While inflation started to subside as interest rates rose, it remained a persistent issue. The U.S. Census Bureau closely monitored its impact on businesses through two near real-time surveys: the Business Trends and Outlook Survey (BTOS), and its forerunner, the Small Business Pulse Survey (SBPS).

The SBPS and BTOS mirrored national indicators of supply chain pressures, but crucially, they offered timelier insights.

In August 2020, the SBPS reported that 29.4% of small businesses faced domestic supplier delays, while 10% experienced delays from foreign suppliers.

By May 2021, domestic supplier delays surged significantly to 35.8%, further escalating to 44.5% by the survey’s end in April 2022. Similarly, foreign supplier delays witnessed a substantial increase, reaching 19.2%.

With the shift to the BTOS, the collection of supply chain data continued, revealing persistent supply chain challenges for small businesses.

In July 2022, at the start of the BTOS, 36.1% of small businesses reported domestic supplier delays, and 13% cited delays from foreign suppliers. However, subsequent BTOS collections showed a significant decline in supply chain issues.

Small businesses reported a drop in domestic supplier delays from a high of 36.1% in April 2022 to 14.5% in the most recent collection period in July 2023. Foreign supplier delays also plummeted significantly to 4.3%.

In the last two weeks, did this business have any of the following?

In addition to supply chain disruptions, high inflation posed hardships for both consumers and businesses nationwide. The SBPS began gauging this impact in February 2022, asking respondents how prices for goods and services had changed compared to six months ago. Initially, 36.5% reported a large increase in prices, and nearly 40% indicated a moderate increase. By April 2022, the percentage reporting large price increases surged to 40.6%, with 78% of U.S. small businesses reporting price hikes of any kind.

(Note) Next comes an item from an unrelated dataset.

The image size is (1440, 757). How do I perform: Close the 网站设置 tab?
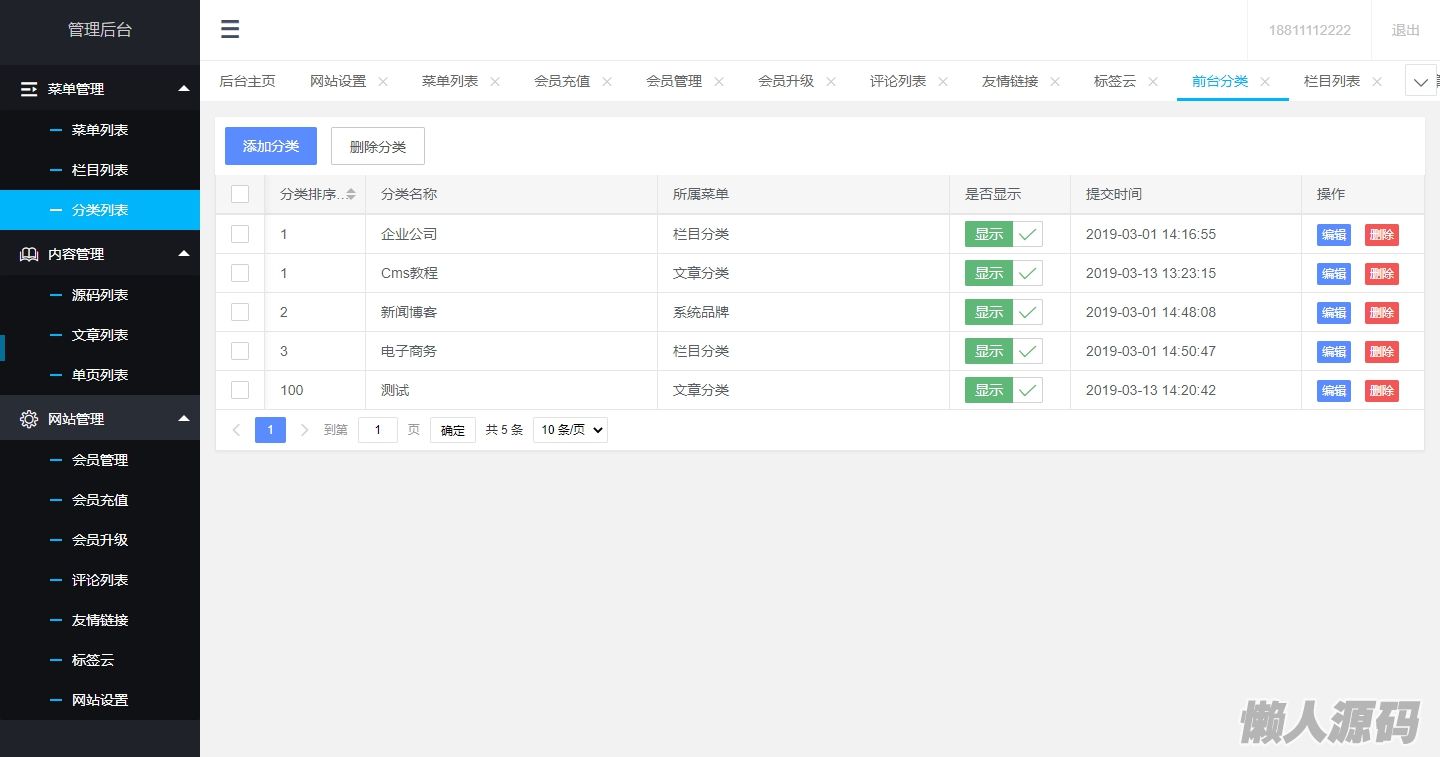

Comparing now to six months ago, how have the prices this business pays for goods or services changed?

As interest rates rose and inflation persisted as a critical national concern, the BTOS closely tracked its impact on small businesses.

The survey asked businesses if, in the last two weeks, prices had increased, decreased, or remained unchanged. At the beginning of the BTOS, 62.8% reported an increase in prices, while 35.9% noted no change. Since then, the “increased” category dropped significantly to 40.0%, while the “no change” category rose notably to 58.4%.

Although still elevated, inflation rates in the U.S. have decreased from pandemic highs. BTOS data seem to corroborate this, with small businesses reporting no noticeable decreases in prices.

The SBPS initiated a successful endeavor to gather timely and accurate data on the U.S. business climate, proving particularly valuable during COVID-19.

The BTOS continues this effort, remaining a high-frequency survey reliable enough to track general trends and agile enough to adapt during economic crises.

The updated BTOS scope will further broaden its coverage to provide a more precise portrayal of the national business landscape, gathering data on the impact of natural disasters and producing crucial insights for government and business leaders.